Work to complete
Retype the whole listing that follows so that it matches the original exactly.

Exercise data
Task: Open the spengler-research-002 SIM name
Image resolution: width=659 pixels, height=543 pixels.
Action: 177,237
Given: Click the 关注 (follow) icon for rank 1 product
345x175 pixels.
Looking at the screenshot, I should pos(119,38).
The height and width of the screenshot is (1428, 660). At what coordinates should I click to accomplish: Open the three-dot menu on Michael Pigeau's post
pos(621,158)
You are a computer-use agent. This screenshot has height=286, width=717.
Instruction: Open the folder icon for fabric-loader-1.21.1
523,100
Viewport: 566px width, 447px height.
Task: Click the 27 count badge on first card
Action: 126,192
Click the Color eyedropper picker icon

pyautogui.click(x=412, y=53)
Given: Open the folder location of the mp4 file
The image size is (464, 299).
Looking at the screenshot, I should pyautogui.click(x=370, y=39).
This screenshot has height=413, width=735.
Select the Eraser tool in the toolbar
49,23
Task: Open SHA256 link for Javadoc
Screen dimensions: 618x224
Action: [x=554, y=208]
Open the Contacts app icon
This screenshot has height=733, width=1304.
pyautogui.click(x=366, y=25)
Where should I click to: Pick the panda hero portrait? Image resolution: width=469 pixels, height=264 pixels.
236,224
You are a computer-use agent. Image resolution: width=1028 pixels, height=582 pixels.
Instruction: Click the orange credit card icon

Output for this task
Task: Open the spengler-research-002 SIM name
Image resolution: width=659 pixels, height=543 pixels.
Action: 177,237
Given: Click the 关注 (follow) icon for rank 1 product
345x175 pixels.
Looking at the screenshot, I should pos(119,38).
The height and width of the screenshot is (1428, 660). At what coordinates should I click to accomplish: Open the three-dot menu on Michael Pigeau's post
pos(621,158)
You are a computer-use agent. This screenshot has height=286, width=717.
Instruction: Open the folder icon for fabric-loader-1.21.1
523,100
Viewport: 566px width, 447px height.
Task: Click the 27 count badge on first card
Action: 126,192
Click the Color eyedropper picker icon

pyautogui.click(x=412, y=53)
Given: Open the folder location of the mp4 file
The image size is (464, 299).
Looking at the screenshot, I should pyautogui.click(x=370, y=39).
This screenshot has height=413, width=735.
Select the Eraser tool in the toolbar
49,23
Task: Open SHA256 link for Javadoc
Screen dimensions: 618x224
Action: [x=554, y=208]
Open the Contacts app icon
This screenshot has height=733, width=1304.
pyautogui.click(x=366, y=25)
Where should I click to: Pick the panda hero portrait? Image resolution: width=469 pixels, height=264 pixels.
236,224
You are a computer-use agent. Image resolution: width=1028 pixels, height=582 pixels.
Instruction: Click the orange credit card icon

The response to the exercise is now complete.